For X86 platforms, the default entry point for users is the X86 quantization backend and kernel selection is handled automatically behind the scenes. The criteria for selection are based on performance testing results from earlier feature development by Intel.

Accordingly, the X86 backend takes the role of FBGEMM and, depending on the use case, may provide higher performance.

The criteria for selection are:

FBGEMM is always employed on platforms lacking VNNI (such as those with Intel® CoreTM i7 CPUs).

For linear, FBGEMM is usually utilized on platforms supporting VNNI (such as those running 2nd-4th generation Intel Xeon Scalable CPUs and the next platforms).

For depth-wise convolution with layers more than 100, FBGEMM is used; otherwise, oneDNN is utilized.

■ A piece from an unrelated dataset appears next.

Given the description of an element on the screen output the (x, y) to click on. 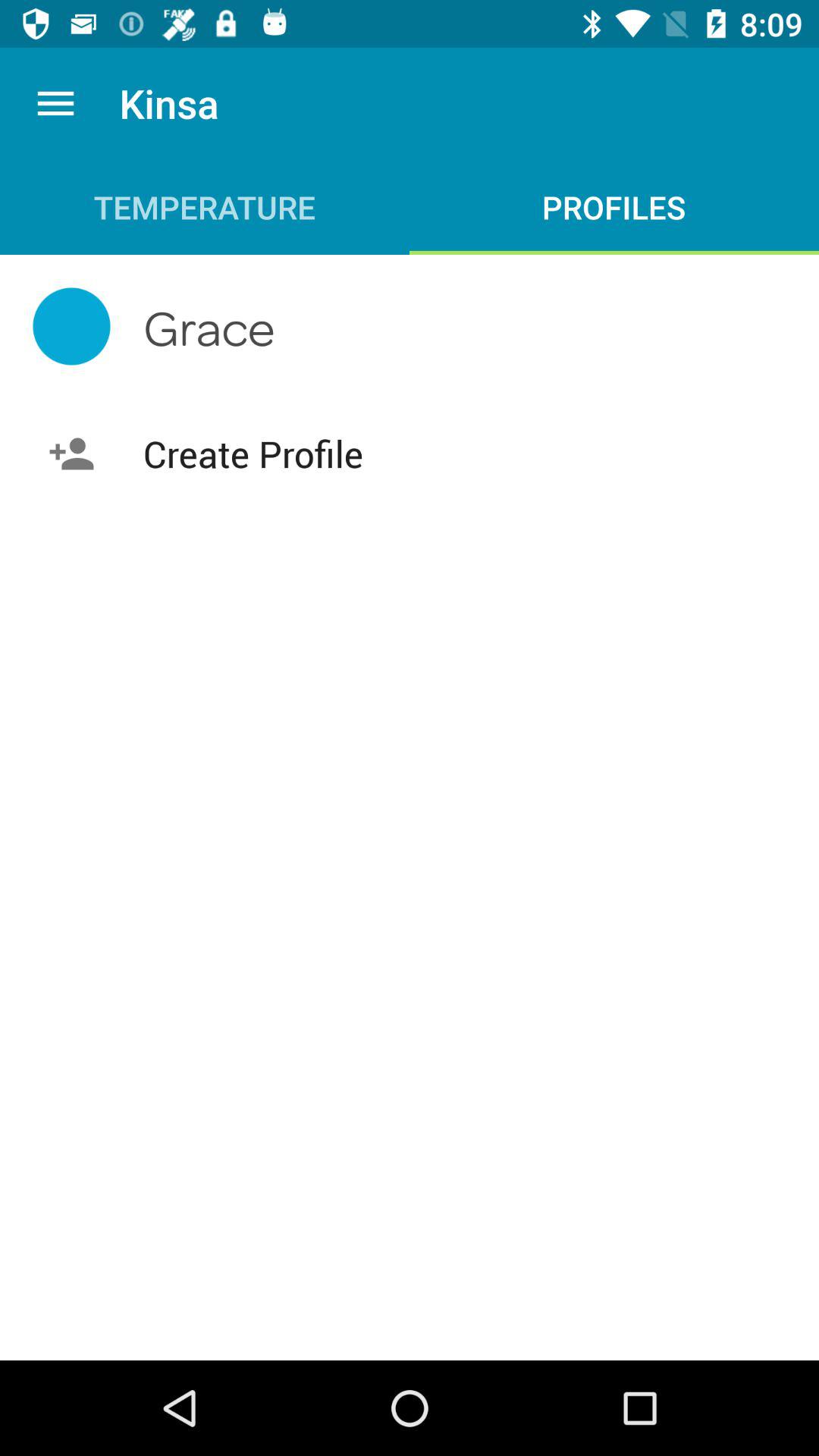
scroll to the create profile icon (409, 453)
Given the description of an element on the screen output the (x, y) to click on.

Use the OneDNN Graph API to Speed Up CPU Inference

OneDNN Graph API adds a customizable graph API to OneDNN to increase the possibilities for optimizing code generation on Intel® AI hardware. It recognizes the graph divisions that should be accelerated by fusion automatically. For both inference and training use cases, the fusion patterns concentrate on fusing compute-intensive processes like convolution, matmul, and their neighbor operations.

Only inference workloads can be optimized at this time, and only BFloat16 and Float32 datatypes are supported. Only devices that support BF16 via Intel® AVX-512 (Intel® AVX-512) are optimized for BF16.

PyTorch requires little to no changes to enable more recent OneDNN Graph fusions and optimized kernels. User options for OneDNN Graph include:

Before JIT tracing a model, either use the API torch.jit.enable_onednn_fusion(True), OR…

Use torch.jit.fuser("fuser3") as its context manager.